We had a couple of memorable meals in Wellington, a lunch at the Crab Shack on the waterfront with shellfish to die for (I used to live on a Chesapeake Bay island, so I'm pretty picky) and a dinner on Cuba Street at Highwater Eatery

Here are some photos:

The lobby of the Intrepid Hotel. The door at the rear opens into the Puffin Bar.


Street musicians on Cuba Street on a Friday night. The
next morning on the way to the airport, out cabdriver
said we had heard a well known local band. The 
trombonist also played saxaphone with an amazing
amount of energy, We sat and listened to them 
for quite a while.

This was one of the more unusual things
we saw on our trip. This young woman
was walking on the waterfront, stopped,
undressed to her underwear and put
her clothes in a backpack. She then 
hid the backpack behind a closed
kiosk, and walked out on this plank
and jumped into the harbor. This 
attracted no attention from anyone but
us, not even when she eventually
climbed out of the water and
reclaimed her backpack. The water,
by the way, must have been quite cold.



After watching the harbor swimmer, we found another photo to take.


Te Papa: Museum of New Zealand focuses on the country's history of immigration,
from the first Polynesian settlers who became the Maori to the different waves
of Europeans.  The country encourages immigration and we found people who
had themselves moved to New Zealand from a variety of countries, from the U.S.
to India to Peru.


This installation of wind chimes is by Kate Newby and is called
"She's Talking to the Wall."


This Maroi boat is made of parts from different boats and some new carvings, but it
gives an idea of how elaborate Maroi design can be. 
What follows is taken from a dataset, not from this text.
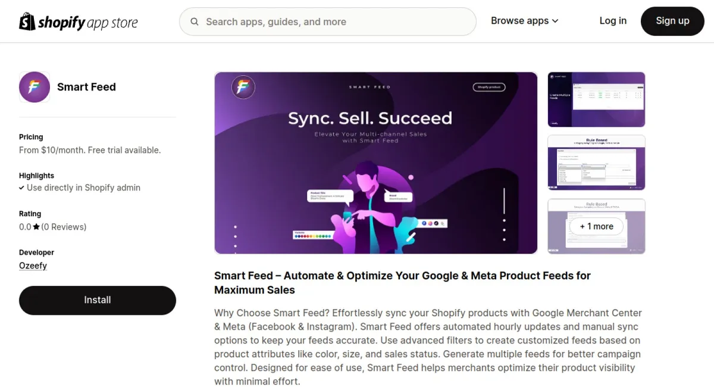Click the Smart Feed app icon

click(35, 87)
Other than having seen a movie or two, I knew very
little about Gallipoli and the huge cost paid by 
New Zealand and Australian troops in a hopeless
campaign. It is considered the Ottoman Empire's
last military victory.


A cable car carries people between downtown Wellington and
a hilltop residential neighborhood with a wildlife preserve.


I seldom miss a chance to ride a funicular like the 
Wellington Cable Car. I like how the carriage
is built on the same slant as the track.

Parts of the cable car route involve tunnels,
and they have strips of ights that change
color, making for a sort of psychedelic
experience. 

"I see it. Do you?"  This group ahead of us on a Zealandia trail was pretty good
at spotting birds. We usually could see whatever it was that they had seen.


Trails at Zealandia wind through dense underbrush
and over creeks and streams.


Tree ferns can be as tall as palm trees, which
they slightly resemble.

Looking down from a bridge at the top of a tree fern.


This is a koera or California quail. It is not native to
New Zealand, but it's thought to have filled a
niche left by the extinction of a native quail.

This kaka, or brown parrot, is at one
of many feeding stations at
Zealandia.


This is the bird we were most excited to see at Zealandia. It's a takahe, a flightless
bird about the size of a chicken. It was once thought to be extinct and is still
critically imperiled nationally. 


We saw both of the two takahes as Zealandia.